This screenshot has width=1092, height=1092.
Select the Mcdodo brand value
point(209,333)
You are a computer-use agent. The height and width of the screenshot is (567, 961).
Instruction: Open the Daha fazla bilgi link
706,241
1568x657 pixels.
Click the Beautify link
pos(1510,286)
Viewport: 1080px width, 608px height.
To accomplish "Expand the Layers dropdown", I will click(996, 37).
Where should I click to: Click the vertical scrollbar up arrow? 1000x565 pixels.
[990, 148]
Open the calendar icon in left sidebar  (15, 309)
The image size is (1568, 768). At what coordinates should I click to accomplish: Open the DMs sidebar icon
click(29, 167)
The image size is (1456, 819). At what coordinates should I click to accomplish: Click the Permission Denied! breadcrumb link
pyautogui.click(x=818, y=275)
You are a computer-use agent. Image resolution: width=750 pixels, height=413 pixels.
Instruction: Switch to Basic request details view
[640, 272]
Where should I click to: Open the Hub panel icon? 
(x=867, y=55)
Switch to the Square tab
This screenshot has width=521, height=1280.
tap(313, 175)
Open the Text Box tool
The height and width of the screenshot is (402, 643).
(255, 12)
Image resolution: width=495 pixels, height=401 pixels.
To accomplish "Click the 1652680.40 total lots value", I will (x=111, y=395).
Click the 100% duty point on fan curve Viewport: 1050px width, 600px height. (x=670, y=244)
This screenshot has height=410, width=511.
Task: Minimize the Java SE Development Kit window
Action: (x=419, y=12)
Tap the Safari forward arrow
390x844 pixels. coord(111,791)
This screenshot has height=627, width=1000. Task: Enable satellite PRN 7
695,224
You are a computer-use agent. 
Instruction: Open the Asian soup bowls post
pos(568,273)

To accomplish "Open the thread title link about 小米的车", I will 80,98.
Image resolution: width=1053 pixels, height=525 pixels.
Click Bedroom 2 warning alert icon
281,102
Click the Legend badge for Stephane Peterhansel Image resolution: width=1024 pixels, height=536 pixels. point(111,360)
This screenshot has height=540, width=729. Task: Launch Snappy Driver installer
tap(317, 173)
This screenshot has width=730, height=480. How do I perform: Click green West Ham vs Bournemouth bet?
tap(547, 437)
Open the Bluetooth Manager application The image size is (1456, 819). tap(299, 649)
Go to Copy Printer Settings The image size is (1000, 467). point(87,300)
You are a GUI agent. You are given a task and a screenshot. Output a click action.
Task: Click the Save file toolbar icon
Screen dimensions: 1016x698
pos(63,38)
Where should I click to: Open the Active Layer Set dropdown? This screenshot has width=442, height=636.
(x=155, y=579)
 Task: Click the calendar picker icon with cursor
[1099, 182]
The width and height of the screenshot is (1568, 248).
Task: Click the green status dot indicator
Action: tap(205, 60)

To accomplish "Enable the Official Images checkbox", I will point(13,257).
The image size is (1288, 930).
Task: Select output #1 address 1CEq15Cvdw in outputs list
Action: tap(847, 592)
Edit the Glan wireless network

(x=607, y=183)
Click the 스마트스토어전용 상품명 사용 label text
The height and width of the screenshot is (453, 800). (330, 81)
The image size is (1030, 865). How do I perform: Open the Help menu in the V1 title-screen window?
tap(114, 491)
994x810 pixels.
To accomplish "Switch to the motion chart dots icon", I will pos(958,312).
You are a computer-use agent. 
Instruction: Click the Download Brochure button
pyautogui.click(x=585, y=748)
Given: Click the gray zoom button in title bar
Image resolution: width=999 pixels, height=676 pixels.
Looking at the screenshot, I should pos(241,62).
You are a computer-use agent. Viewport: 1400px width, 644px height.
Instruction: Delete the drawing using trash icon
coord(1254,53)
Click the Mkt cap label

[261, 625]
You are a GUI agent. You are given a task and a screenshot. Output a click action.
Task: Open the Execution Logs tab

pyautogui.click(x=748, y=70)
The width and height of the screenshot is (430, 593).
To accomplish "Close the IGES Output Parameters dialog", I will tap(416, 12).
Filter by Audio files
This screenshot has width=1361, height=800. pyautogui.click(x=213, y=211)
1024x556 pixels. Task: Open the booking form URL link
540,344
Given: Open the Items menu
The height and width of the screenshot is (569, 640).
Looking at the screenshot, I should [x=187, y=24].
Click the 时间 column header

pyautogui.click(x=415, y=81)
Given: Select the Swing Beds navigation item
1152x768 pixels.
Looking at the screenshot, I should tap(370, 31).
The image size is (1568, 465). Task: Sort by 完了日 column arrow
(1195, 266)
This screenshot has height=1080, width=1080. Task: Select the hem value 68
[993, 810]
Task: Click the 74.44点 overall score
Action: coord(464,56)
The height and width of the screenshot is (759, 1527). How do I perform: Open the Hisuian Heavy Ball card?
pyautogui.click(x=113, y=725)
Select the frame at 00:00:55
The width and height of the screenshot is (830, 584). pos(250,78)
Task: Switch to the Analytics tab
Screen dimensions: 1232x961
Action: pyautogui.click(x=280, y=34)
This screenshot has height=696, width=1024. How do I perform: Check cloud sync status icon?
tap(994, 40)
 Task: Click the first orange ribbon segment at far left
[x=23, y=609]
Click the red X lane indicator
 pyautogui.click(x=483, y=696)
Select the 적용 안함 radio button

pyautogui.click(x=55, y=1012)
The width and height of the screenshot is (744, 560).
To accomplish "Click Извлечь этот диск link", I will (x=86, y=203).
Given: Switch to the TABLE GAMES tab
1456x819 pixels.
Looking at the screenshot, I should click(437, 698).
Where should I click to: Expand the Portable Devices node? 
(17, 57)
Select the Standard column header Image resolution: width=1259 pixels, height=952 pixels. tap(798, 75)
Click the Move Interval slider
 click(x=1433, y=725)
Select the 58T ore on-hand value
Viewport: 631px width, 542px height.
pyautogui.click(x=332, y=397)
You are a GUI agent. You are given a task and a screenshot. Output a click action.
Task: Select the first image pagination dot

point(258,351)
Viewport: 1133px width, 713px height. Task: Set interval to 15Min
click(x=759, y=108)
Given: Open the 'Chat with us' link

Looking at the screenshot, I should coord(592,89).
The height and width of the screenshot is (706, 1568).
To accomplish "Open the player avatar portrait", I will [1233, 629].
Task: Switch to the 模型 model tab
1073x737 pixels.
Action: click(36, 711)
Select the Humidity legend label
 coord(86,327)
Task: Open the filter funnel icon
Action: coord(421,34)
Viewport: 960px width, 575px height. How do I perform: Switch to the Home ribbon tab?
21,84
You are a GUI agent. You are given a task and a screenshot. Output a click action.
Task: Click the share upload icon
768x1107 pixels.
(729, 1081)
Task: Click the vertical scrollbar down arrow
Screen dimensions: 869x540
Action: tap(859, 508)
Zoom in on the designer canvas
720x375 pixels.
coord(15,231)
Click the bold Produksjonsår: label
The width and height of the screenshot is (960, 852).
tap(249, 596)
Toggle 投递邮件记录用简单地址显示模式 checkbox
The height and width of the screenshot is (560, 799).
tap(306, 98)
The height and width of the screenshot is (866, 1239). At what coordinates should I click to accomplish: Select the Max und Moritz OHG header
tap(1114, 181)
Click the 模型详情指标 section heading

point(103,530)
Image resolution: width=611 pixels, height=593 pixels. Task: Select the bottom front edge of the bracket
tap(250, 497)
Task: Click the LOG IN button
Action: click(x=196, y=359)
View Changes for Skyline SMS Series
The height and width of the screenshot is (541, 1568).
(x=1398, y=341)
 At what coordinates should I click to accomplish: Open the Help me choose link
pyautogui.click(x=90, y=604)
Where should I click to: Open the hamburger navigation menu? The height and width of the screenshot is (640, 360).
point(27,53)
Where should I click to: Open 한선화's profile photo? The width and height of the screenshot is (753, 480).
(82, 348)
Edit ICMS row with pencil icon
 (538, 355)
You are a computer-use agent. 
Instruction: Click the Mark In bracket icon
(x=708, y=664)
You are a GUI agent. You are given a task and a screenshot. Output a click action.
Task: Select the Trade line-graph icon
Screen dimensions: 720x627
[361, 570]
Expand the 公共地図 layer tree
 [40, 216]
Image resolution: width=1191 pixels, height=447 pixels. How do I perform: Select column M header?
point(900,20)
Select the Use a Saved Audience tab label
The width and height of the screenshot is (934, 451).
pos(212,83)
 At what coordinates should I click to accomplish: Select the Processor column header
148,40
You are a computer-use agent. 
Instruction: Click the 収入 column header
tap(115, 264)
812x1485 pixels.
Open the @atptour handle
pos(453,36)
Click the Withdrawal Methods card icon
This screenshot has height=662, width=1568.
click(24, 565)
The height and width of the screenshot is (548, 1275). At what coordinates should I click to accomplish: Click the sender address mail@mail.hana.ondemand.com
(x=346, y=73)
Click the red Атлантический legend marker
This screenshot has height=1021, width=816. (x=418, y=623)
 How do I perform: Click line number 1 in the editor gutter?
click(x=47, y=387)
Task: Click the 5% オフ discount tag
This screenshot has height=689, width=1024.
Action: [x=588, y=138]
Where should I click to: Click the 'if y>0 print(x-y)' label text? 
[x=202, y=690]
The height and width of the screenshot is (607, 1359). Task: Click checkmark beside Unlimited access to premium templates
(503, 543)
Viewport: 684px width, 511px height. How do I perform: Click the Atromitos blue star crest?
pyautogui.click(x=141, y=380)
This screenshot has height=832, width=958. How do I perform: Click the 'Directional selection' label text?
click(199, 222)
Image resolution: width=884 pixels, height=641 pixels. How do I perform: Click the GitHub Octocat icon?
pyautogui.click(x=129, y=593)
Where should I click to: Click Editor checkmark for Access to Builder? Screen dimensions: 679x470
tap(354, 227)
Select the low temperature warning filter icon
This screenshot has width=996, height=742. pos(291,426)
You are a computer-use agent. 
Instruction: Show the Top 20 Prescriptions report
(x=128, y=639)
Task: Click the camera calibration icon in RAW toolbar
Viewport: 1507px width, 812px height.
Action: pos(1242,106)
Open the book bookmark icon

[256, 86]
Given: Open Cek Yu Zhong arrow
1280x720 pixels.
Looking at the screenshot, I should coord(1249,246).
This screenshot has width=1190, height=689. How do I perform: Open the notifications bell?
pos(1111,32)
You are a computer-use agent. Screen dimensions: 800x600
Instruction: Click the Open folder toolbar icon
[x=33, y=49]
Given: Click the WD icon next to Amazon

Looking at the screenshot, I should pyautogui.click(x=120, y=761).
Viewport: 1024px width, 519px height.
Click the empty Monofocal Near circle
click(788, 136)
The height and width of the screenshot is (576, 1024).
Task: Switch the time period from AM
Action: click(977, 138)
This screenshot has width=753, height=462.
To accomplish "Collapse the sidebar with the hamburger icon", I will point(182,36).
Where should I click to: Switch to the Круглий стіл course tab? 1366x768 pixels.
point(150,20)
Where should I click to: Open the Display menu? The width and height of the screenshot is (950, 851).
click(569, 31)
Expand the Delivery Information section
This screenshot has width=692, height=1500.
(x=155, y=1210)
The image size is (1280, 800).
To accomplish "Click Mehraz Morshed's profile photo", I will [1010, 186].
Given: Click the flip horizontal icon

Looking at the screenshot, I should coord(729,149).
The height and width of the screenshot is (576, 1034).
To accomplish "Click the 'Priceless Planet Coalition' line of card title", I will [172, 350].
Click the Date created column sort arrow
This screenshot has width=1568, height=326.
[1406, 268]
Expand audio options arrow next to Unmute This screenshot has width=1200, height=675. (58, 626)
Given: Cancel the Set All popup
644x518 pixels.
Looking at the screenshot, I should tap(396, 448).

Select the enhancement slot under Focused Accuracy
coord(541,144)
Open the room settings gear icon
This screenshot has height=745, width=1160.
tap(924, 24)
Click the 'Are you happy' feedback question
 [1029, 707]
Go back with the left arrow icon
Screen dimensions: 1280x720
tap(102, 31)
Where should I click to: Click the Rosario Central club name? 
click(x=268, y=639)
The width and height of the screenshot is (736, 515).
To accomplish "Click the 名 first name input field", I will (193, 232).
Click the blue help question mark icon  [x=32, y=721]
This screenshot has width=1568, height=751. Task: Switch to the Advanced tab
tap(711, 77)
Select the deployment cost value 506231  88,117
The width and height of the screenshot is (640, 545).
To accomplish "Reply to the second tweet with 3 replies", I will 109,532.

---*---

WORK TO BE COMPLETED | Among the records above, only the lines between the line holding "Task: Open the Execution Logs tab" and the line holding "Given: Open the Items menu", inclusive, are to be output, exactly as written.

ANSWER TO THIS EXERCISE |
Task: Open the Execution Logs tab

pyautogui.click(x=748, y=70)
The width and height of the screenshot is (430, 593).
To accomplish "Close the IGES Output Parameters dialog", I will tap(416, 12).
Filter by Audio files
This screenshot has width=1361, height=800. pyautogui.click(x=213, y=211)
1024x556 pixels. Task: Open the booking form URL link
540,344
Given: Open the Items menu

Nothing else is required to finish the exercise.